Debugger & Tracing
Because every LLM call, tool invocation, HTTP request, and human input flows through a host function, Chidori can record a complete, structured trace of everything an agent did — inputs, outputs, durations, and token usage. That trace is also a checkpoint: feed it back to the runtime and you get a byte-identical replay with zero LLM calls.
For production observability, Chidori also emits standard OpenTelemetry traces over OTLP/gRPC — one span per host function call — so every run can flow into Tael, Jaeger, Tempo, Honeycomb, Datadog, or any OTLP-compatible backend by setting a single env var.

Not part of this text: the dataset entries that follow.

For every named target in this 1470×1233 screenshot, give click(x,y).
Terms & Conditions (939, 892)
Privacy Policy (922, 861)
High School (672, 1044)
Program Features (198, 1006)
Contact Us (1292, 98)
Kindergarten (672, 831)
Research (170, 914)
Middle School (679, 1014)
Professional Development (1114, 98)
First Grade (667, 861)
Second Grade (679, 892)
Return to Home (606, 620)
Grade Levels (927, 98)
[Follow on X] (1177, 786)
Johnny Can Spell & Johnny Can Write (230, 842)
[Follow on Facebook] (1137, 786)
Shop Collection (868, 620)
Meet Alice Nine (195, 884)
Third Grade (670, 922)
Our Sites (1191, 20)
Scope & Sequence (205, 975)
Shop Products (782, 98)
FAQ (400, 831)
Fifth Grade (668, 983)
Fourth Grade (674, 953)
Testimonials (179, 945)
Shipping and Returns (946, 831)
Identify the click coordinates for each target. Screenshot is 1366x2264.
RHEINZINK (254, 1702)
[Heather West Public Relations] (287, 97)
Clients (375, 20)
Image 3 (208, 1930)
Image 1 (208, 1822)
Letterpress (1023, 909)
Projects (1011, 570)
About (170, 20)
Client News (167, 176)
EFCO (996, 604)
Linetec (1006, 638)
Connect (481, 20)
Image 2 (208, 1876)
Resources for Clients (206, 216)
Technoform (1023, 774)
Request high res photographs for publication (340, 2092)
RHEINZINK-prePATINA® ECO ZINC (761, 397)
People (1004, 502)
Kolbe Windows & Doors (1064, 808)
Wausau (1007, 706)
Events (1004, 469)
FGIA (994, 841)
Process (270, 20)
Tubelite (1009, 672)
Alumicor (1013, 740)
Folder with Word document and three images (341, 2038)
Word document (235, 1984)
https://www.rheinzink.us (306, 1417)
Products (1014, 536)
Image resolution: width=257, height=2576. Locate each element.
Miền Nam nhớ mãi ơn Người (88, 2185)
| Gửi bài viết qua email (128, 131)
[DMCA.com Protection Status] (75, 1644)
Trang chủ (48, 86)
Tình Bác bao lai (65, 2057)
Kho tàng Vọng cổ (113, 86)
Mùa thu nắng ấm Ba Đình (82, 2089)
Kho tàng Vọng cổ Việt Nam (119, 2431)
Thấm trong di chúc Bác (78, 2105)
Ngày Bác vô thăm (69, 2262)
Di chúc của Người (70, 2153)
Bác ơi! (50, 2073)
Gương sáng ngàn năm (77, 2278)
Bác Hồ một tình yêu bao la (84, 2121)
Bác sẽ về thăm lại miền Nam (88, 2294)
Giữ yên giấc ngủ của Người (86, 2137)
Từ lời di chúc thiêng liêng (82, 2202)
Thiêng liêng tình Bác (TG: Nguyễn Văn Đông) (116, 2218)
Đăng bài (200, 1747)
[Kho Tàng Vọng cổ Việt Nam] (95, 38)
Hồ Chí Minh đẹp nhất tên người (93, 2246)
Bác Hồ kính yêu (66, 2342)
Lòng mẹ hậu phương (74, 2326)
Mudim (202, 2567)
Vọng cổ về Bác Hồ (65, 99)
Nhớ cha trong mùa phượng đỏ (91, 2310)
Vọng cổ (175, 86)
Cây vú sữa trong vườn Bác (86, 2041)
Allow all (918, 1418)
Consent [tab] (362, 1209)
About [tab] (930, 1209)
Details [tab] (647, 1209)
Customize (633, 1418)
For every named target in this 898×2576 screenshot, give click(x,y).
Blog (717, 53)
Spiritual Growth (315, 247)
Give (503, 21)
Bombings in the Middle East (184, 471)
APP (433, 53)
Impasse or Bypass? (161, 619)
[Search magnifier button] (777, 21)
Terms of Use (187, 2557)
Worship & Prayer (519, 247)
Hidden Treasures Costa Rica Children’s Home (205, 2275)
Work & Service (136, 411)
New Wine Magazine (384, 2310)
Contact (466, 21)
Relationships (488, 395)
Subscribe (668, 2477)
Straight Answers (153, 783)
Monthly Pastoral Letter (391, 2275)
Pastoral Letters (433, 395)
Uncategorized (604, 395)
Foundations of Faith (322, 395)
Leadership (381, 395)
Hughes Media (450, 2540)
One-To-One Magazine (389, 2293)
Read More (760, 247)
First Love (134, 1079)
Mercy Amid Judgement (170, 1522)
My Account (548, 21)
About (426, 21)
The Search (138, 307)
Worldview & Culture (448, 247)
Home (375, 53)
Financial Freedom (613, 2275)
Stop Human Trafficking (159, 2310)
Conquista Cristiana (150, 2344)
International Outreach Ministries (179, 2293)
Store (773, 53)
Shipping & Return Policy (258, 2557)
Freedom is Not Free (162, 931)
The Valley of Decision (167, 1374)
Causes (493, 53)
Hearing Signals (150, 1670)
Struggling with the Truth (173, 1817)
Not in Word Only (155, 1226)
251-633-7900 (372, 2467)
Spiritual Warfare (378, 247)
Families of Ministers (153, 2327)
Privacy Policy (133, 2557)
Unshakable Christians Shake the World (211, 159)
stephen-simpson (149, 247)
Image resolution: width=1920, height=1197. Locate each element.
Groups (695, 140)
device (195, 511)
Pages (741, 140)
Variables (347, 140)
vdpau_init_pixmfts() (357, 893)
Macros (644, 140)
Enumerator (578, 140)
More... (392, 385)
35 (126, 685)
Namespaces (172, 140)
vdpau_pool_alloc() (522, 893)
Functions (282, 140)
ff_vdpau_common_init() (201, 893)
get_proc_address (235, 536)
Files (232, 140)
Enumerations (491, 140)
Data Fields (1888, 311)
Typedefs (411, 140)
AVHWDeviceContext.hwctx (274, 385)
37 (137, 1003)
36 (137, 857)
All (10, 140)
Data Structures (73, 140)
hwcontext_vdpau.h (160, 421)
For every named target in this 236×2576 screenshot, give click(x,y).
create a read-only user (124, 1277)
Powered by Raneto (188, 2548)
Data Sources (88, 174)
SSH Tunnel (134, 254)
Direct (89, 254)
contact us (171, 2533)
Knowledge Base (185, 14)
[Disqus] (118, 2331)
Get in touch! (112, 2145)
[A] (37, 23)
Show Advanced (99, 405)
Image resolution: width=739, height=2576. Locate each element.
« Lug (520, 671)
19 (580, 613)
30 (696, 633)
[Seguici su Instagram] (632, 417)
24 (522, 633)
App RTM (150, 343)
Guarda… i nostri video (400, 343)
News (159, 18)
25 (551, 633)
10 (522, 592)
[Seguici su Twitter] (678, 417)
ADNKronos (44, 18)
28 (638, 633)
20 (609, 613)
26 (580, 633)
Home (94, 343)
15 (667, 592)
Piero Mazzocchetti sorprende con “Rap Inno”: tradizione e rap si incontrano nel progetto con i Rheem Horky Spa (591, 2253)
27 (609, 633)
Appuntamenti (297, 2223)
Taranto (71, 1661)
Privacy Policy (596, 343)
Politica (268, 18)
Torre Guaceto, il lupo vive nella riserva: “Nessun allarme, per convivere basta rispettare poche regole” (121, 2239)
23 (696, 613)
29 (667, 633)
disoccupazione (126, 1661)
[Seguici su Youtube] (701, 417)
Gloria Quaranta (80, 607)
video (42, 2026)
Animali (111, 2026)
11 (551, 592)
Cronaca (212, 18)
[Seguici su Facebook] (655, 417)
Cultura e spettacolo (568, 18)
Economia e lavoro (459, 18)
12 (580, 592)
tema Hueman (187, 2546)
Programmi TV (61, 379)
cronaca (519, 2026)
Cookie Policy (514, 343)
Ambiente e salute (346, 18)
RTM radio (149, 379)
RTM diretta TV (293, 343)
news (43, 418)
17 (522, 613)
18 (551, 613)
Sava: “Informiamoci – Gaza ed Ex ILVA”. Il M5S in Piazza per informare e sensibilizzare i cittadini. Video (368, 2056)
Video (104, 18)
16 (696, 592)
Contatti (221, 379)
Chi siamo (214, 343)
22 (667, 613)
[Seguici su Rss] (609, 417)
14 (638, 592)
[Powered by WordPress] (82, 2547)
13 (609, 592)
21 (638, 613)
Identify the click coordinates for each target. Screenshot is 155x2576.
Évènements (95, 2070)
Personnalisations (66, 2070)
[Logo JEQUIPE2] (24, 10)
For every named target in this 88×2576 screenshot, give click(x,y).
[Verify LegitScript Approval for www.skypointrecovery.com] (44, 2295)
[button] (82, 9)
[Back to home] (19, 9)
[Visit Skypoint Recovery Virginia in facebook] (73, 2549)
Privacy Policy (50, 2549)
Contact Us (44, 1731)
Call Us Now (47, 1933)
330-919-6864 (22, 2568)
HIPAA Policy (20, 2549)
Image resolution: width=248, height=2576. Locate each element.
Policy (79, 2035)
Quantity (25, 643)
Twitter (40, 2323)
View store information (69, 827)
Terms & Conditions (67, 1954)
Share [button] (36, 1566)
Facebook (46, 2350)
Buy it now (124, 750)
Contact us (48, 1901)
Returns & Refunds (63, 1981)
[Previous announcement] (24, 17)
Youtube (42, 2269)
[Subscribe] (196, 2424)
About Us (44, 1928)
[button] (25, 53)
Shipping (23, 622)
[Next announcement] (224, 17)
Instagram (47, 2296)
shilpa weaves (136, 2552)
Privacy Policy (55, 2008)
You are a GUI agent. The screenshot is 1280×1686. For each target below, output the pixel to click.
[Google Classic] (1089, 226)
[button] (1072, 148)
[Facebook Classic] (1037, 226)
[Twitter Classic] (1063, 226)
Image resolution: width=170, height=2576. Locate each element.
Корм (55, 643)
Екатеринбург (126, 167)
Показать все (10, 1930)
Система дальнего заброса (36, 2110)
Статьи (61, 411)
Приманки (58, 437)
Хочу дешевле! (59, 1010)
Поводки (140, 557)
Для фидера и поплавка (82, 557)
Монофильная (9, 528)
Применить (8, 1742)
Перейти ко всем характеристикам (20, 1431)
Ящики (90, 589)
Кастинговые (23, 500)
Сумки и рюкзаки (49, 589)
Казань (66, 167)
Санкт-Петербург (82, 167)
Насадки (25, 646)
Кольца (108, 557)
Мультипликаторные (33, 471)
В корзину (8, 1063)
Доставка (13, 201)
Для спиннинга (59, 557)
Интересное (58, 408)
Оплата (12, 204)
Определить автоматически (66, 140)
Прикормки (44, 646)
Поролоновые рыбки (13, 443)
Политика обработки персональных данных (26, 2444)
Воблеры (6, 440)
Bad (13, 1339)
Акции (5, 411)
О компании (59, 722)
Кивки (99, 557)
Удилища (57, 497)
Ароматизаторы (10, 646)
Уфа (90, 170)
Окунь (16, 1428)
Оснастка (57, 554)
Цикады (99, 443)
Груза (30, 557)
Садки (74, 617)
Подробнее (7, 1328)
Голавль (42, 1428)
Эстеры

Four ways to inspect a run
1. The --trace flag
The simplest option. Run any agent with --trace and the full call log streams to stderr as structured JSON:
chidori run agents/researcher.star --input question="What is Rust?" --traceEach entry looks like:
{
"seq": 1,
"function": "prompt",
"args": {"text": "Generate 3 search queries...", "model": "claude-sonnet"},
"result": "[\"rust language\", \"rust memory safety\", \"rust vs c++\"]",
"duration_ms": 2024,
"token_usage": {"input_tokens": 26, "output_tokens": 66},
"timestamp": "2026-04-11T21:10:24.362337Z"
}2. The session API
When the agent is running under chidori serve, every execution is a session with its own ID, checkpoint, and replay endpoint:
POST /sessions → create session, run agent
GET /sessions → list all sessions
GET /sessions/{id} → get session result
GET /sessions/{id}/checkpoint → get the call log
POST /sessions/{id}/replay → replay from checkpoint# Run
curl -X POST http://localhost:8080/sessions \
-H "Content-Type: application/json" \
-d '{"input": {"question": "What is Rust?"}}'
# Grab the checkpoint
curl http://localhost:8080/sessions/c4cac6c7-.../checkpoint > session.json
# Later: replay — zero LLM calls, identical output
curl -X POST http://localhost:8080/sessions \
-H "Content-Type: application/json" \
-d @session.json3. OpenTelemetry → Tael (or any OTLP backend)
For production observability, Chidori emits standard OTLP/gRPC spans — one parent span per run, one child span per host function call — whenever OTEL_EXPORTER_OTLP_ENDPOINT is set:
export OTEL_EXPORTER_OTLP_ENDPOINT=http://127.0.0.1:4317
export OTEL_SERVICE_NAME=my-agent # optional
chidori run agents/researcher.star --input question="What is Rust?"Each child span carries call.seq, call.function, call.duration_ms, and — for prompt calls — gen_ai.request.model, gen_ai.usage.input_tokens, and gen_ai.usage.output_tokens following the OTEL GenAI semantic conventions.
The recommended pairing is Tael — a CLI-first, JSON-native observability platform built for agent development — but anything that speaks OTLP/gRPC on port 4317 works (Jaeger, Tempo, Honeycomb, Datadog, OpenTelemetry Collector).
4. The Chidori Debugger UI
A desktop app that visualizes the call log as an interactive timeline — step through each host function call, see the exact prompt and response, and branch into "what-if" replays where you edit an earlier result and watch the agent take a different path.
cargo install chidori-debuggerPoint it at a running chidori serve instance or load a checkpoint JSON directly from disk.
What tracing gives you
- Debugging — reproduce a failed production run locally without burning tokens.
- Testing — check a checkpoint into git, then assert
agent()output hasn't regressed. - Crash recovery — if an agent crashes, replay from the last recorded call to resume.
- Human-in-the-loop —
input()suspends execution and saves a checkpoint; a human replies, and the agent resumes exactly where it paused. - Cost analysis — every call has
token_usageandduration_ms; aggregate across sessions to find expensive paths.